Given instruction =>
Please list every L value in the absorptivity table for which the MAPbI3 layer absorptivity is 95.0% or higher.

Selected text =>
※ ※ ※

Table 3. Absorptivity of InAs-filled tetragonal cylinder hole scatterers with different L in MAPbI₃.

Parameter L (μm)	Absorptivity in the MAPbI3 Layer (%)
0.24	94.1
0.28	94.4
0.32	94.7
0.36	95.0
0.40	95.5
0.44	95.3
0.48	95.4
0.52	95.3
0.56	95.0
0.60	94.8

. It can be seen that the absorption efficiency first increases followed by decreasing in the wavelength range of 400–800 nm. The maximum absorption efficiency can be reached when the lattice constant L = 0.4 μm. Therefore, L = 0.4 μm is selected as the optimal value of the lattice constant.

When the height of scatterer H, diameter of scatterer R, and lattice constant L are optimized, the absorption layer shows the absorption efficiency of 95.5% in the wavelength range of 400–800 nm, and 82.5% in the wide wavelength range of 400–1200 nm.

※ ※ ※

Material provided =>
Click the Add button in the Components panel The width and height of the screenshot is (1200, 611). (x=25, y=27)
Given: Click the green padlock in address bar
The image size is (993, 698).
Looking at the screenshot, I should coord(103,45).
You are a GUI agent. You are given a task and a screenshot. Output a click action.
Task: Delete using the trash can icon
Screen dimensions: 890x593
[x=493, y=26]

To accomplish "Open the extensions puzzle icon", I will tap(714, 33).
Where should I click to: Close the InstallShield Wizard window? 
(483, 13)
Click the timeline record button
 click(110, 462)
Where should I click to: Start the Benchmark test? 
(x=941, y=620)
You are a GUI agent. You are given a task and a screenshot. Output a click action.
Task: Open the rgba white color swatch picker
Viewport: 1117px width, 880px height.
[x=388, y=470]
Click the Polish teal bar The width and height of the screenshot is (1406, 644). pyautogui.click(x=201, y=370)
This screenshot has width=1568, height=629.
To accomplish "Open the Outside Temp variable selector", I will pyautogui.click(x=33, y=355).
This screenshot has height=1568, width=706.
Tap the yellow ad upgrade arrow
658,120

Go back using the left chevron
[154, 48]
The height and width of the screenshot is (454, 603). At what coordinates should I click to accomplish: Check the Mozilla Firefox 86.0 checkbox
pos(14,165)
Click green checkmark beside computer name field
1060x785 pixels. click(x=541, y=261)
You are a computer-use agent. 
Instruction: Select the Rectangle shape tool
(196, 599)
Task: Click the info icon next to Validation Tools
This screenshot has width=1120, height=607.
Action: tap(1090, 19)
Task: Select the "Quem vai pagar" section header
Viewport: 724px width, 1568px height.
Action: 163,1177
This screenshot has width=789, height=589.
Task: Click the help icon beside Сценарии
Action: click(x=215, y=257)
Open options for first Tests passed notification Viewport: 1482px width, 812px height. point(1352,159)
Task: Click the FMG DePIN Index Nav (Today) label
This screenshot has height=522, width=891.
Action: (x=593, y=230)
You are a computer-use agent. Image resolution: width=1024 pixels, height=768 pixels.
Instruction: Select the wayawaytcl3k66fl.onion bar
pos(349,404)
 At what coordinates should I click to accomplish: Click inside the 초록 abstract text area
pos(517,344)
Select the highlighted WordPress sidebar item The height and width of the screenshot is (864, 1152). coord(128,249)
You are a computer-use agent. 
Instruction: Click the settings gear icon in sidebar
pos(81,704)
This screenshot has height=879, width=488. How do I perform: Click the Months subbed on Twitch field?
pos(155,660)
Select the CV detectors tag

※ ※ ※

Task result =>
0.36 μm, 0.40 μm, 0.44 μm, 0.48 μm, 0.52 μm, 0.56 μm